So I have managed to get the data into splunk and using the Quick Chart I can see individual pieces of data in a graphical form to verify this. However, if I start to search, it's not very clear how to get any useful reports out of the system.
For example, how do I search for all devices where memory is over 95% used? Is there a way to check for spikes in data?
You would use the quick chart to start to build the info you are interested, then open it in search and append a |where
pipe to start to filter down based on whatever it is you are interested in.
The quick chart is there to help you get the data close to what you want to start with and you finish it off as you see fit.
I'd be glad to help further id you want to hit me up on slack (splk.it/slack to sign up) I'm @mattymo
Here's the general process, when you don't know what you are really looking for.
1) Find ONE real-life instance where the event you are looking for happened. In this case, let's say you know that host myhost1 was CPU-pegged at about 2:00 yesterday.
2) Do a search in verbose mode for everything about that host that is on your splunk database at about that time. Set the time range and use this query....
index=* myhost1
or possibly this query
index=* myhost1 ("CPU" OR "processor")
3) Find a single event of the type you want. Look at the form of the event, the fields present, and so on. Especially identify the index and sourcetype, because those will generally be constants.
4) In this case, if you were already ingesting the events in the "standard" way, then the final query for CPU usage might look something like this...
index=blah counter="% Processor Time"
Sourcetype="perfmon:processor"
earliest=-5m latest=now
| stats min(Value) as minValue by host
| where minValue>95
This code stolen as-is from this question...

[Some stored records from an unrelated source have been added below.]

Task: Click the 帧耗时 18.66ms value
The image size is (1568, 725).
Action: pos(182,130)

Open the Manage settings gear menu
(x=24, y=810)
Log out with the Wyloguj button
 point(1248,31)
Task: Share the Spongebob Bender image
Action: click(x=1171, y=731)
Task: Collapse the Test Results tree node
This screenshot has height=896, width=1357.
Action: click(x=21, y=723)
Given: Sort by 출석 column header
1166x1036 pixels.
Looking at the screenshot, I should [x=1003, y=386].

https://answers.splunk.com/answers/546361/if-cpu-is-95-for-more-than-5-minutes-how-do-you-wr.html
5) For disk space, you could get some clues off of this answer...
https://answers.splunk.com/answers/454999/how-to-develop-a-search-to-find-free-disk-space-us.html
6) You can also join the splunk slack channel and ask questions there.
Thanks for the reply, I have kinda done that for the ping stats and worked a graph up using:
index=cacti sourcetype="cacti:mirage" rrdn=ping | sort max(rrdv) | timechart max(rrdv) by hostname limit=0
That nicely gives me a gave of the maximum ping time during a given period for all hosts.
However, there are two types of information for a device that I was looking at, Ping (singular value) and Network stats which has two (traffic_in / traffic_out). Whilst I can see events for both when I do the search by hostname, I can't seem to see how to get the values for the traffic_in/traffic_out that the Mirage addon should have imported.
sorry for the delay, i missed this post. Are you receiving events with rrdn=traffic* ?